Prag gedenkt Regisseur Milos Forman

Feier mit neuem Dokumentarfilm über den bedeutenden Filmemacher

In der tschechischen Hauptstadt Prag wird am Sonntag an den verstorbenen Filmregisseur Milos Forman erinnert. Im Gemeindehaus wird sein oscarprämierter Film "Amadeus" (1984) aufgeführt, wie Radio Prag meldete. Das Prager Symphonieorchester FOK spielt zudem einige von Mozarts Kompositionen. Während des Gedenkabends soll demnach auch ein bislang nicht aufgeführter Dokumentarfilm über Milos Forman gezeigt werden, der von jungen Regisseuren der Prager Filmhochschule Famu gedreht wurde. Der Filmregisseur war am Freitag mit 86 Jahren in den USA gestorben.

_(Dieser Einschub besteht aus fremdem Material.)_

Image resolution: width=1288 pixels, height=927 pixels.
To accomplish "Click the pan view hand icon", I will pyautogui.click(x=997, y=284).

Freier Eintritt für Hakenkreuz-Träger

Theater Konstanz will Bestechlichkeit der Menschen zeigen

Vor der wegen Hakenkreuzen umstrittenen Theater-Aufführung von George Taboris "Mein Kampf" in Konstanz sind Anzeigen bei der Staatsanwaltschaft eingegangen. Das Tragen von Hakenkreuzen in der Öffentlichkeit sei grundsätzlich eine Straftat. Im Fall des Theaterstückes müsse man aber prüfen, ob eventuell das Thema Kunstfreiheit eine Rolle spiele. Vor der Premiere an diesem Freitag (20. April) gibt es heftige Kritik, da das Schauspielhaus nach eigenen Angaben einen freien Eintritt anbietet für Besucher, die während der Vorstellung ein Hakenkreuz-Symbol im Saal tragen. Die Deutsch-Israelische Gesellschaft in der Bodensee-Region und die Gesellschaft für Christlich-Jüdische Zusammenarbeit Konstanz hatten zum Boykott des Stückes aufgerufen. Mit der Freikarten-Idee habe das Theater zeigen wollen, wie leicht bestechlich Menschen seien, hieß es. Inszeniert wird das Stück vom Regisseur und Kabarettisten Serdar Somuncu.

Berlin benennt Platz nach Otto Weidt

Er hatte in der in der Nazi-Zeit Juden versteckt

Er rettete in der Nazi-Zeit Juden vor der Deportation in die Konzentrationslager: An den blinden Berliner Fabrikanten Otto Weidt soll nun ein Platz im Neubaugebiet Europacity am Hauptbahnhof erinnern. Heute wird der erste Spatenstich gesetzt. Dazu wird die Schriftstellerin Inge Deutschkron erwartet - auch sie hatte während des Zweiten Weltkriegs eine Zeit lang Zuflucht bei Weidt gefunden. Er hatte in seiner Bürstenfabrik und an anderen Orten Verstecke für jüdische Arbeiter und ihre Angehörigen eingerichtet. Weidt (1883-1947) habe vielen Menschen geholfen, die NS-Zeit in Würde zu überleben, teilten die Senatsverwaltungen für Stadtentwicklung und Verkehr mit. An seine Geschichte erinnert auch das Museum Blindenwerkstatt Otto Weidt an der Rosenthaler Straße in Mitte. In der Europacity nördlich des Hauptbahnhofs entstehen auf 40 Hektar Wohnungen, Büros und Läden.